◆ Try it: Would you please repeat all of the data exactly, omitting the pictures?

[Start of Attachment]

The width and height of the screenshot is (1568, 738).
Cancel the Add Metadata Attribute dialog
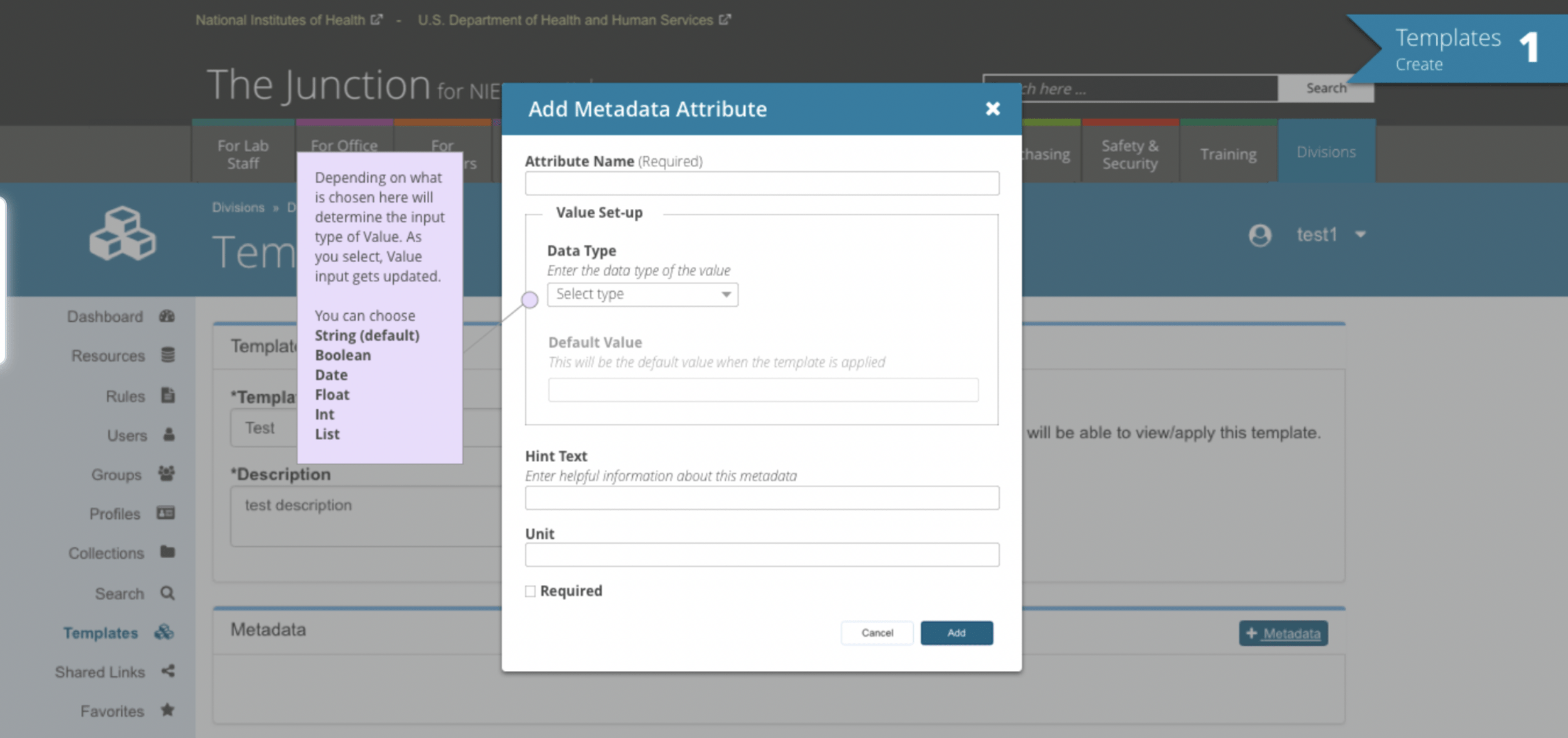(876, 633)
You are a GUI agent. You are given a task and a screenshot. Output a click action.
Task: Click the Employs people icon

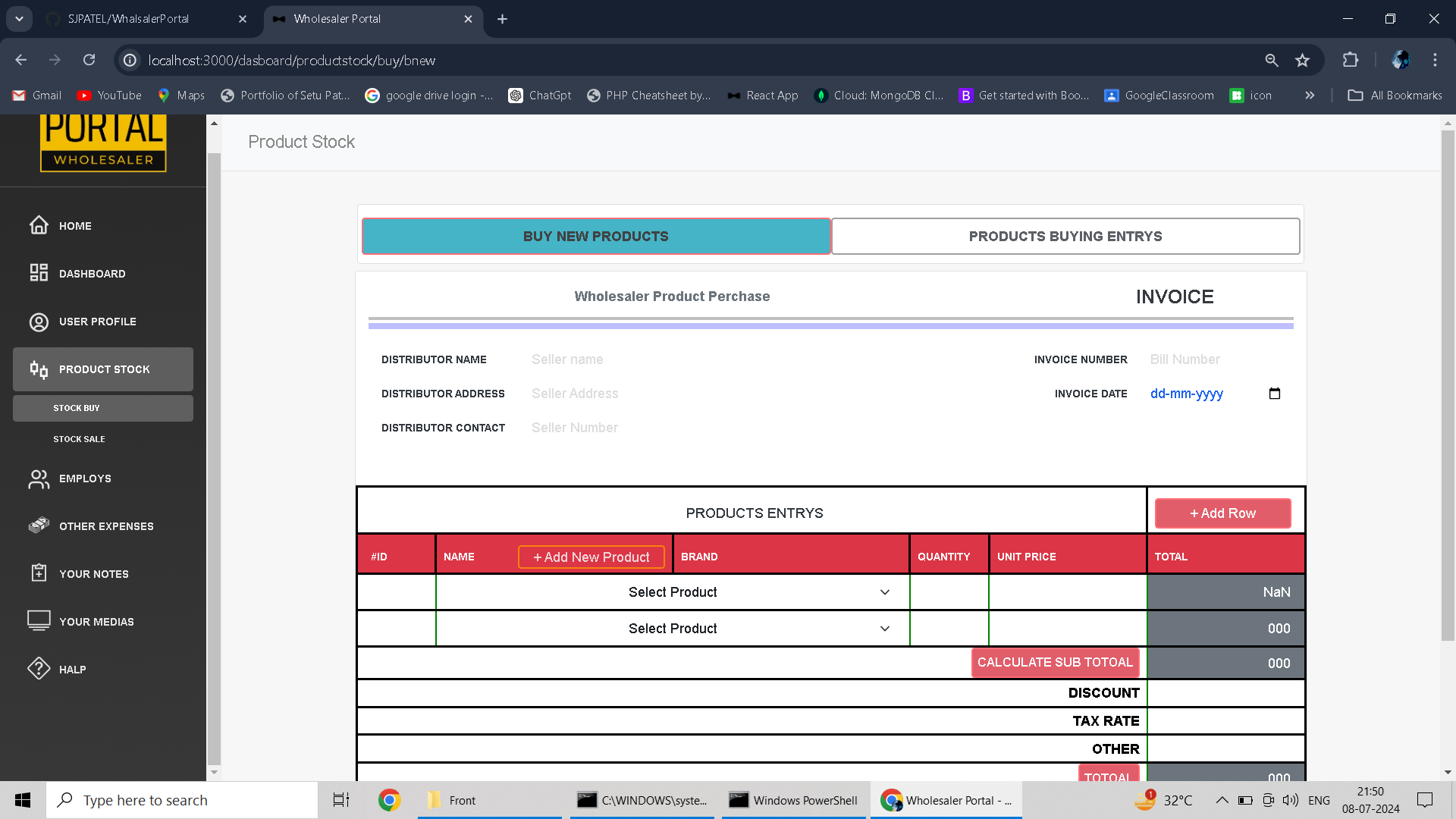tap(39, 479)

[End of Attachment]

◆ Solution for this problem:
The width and height of the screenshot is (1568, 738).
Cancel the Add Metadata Attribute dialog
(876, 633)
You are a GUI agent. You are given a task and a screenshot. Output a click action.
Task: Click the Employs people icon

tap(39, 479)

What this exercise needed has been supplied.